• [TASK DETAILS] Rewrite every line of the rows below with each "Open" changed to "Launch" and everything else kept the same. Omit the pictures from your answer.
-- START SUPPLIED MATERIAL --
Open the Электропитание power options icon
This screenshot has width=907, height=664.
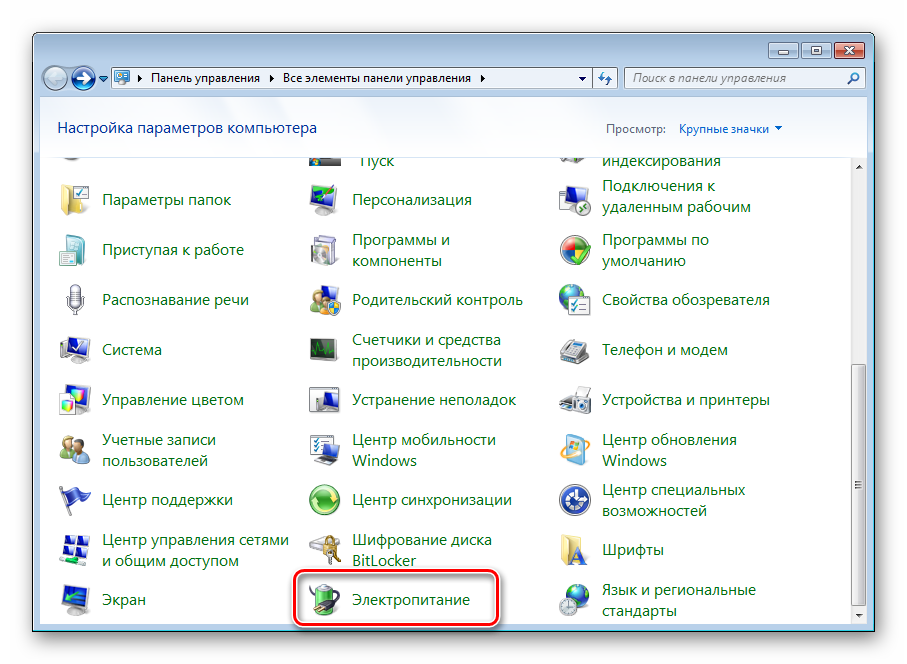326,600
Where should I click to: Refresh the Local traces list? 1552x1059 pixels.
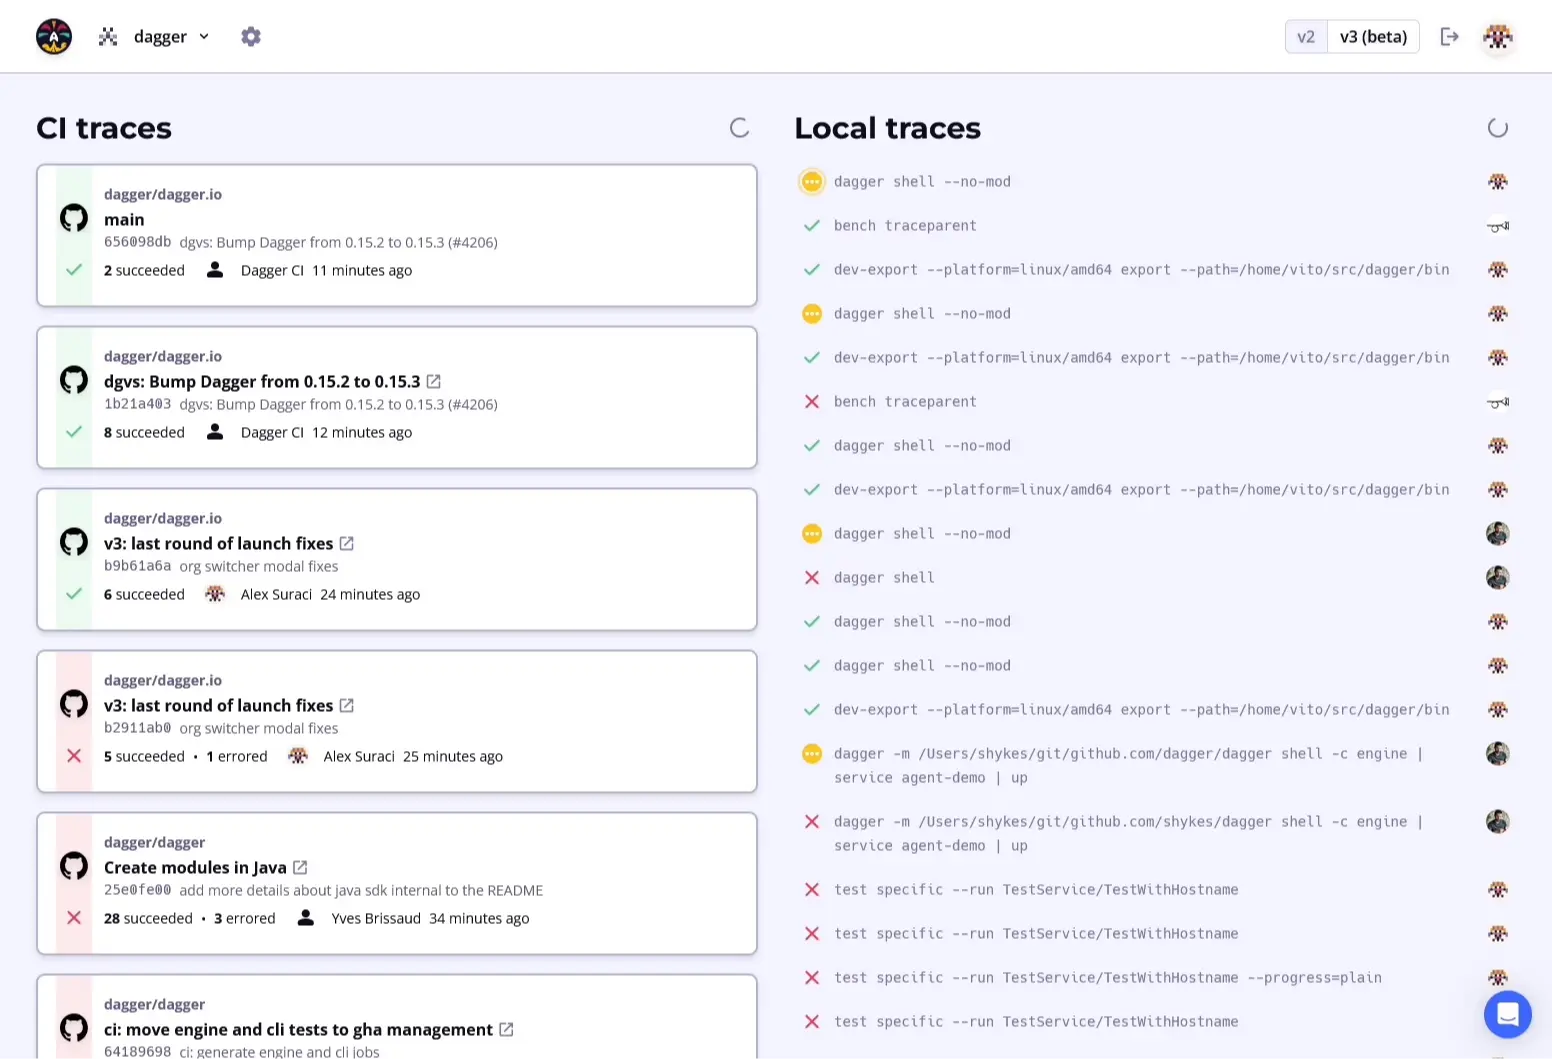pos(1497,128)
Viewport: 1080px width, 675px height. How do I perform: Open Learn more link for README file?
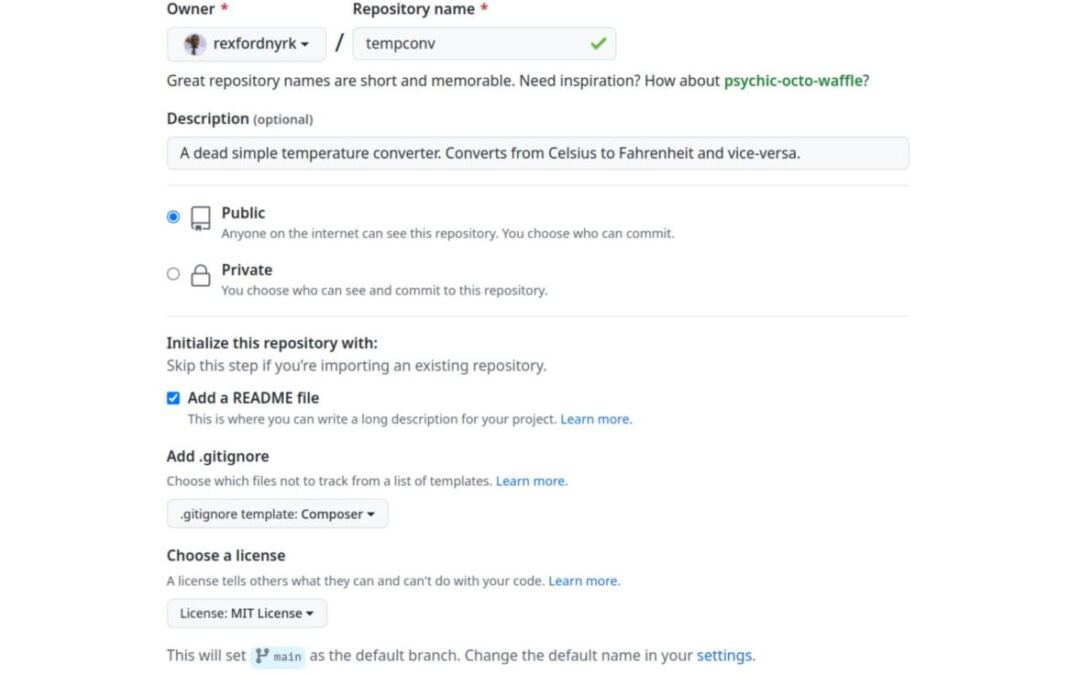point(595,419)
-- END SUPPLIED MATERIAL --
• [CORRECT RESPONSE]
Launch the Электропитание power options icon
This screenshot has width=907, height=664.
326,600
Where should I click to: Refresh the Local traces list? 1552x1059 pixels.
pos(1497,128)
Viewport: 1080px width, 675px height. How do I perform: Launch Learn more link for README file?
point(595,419)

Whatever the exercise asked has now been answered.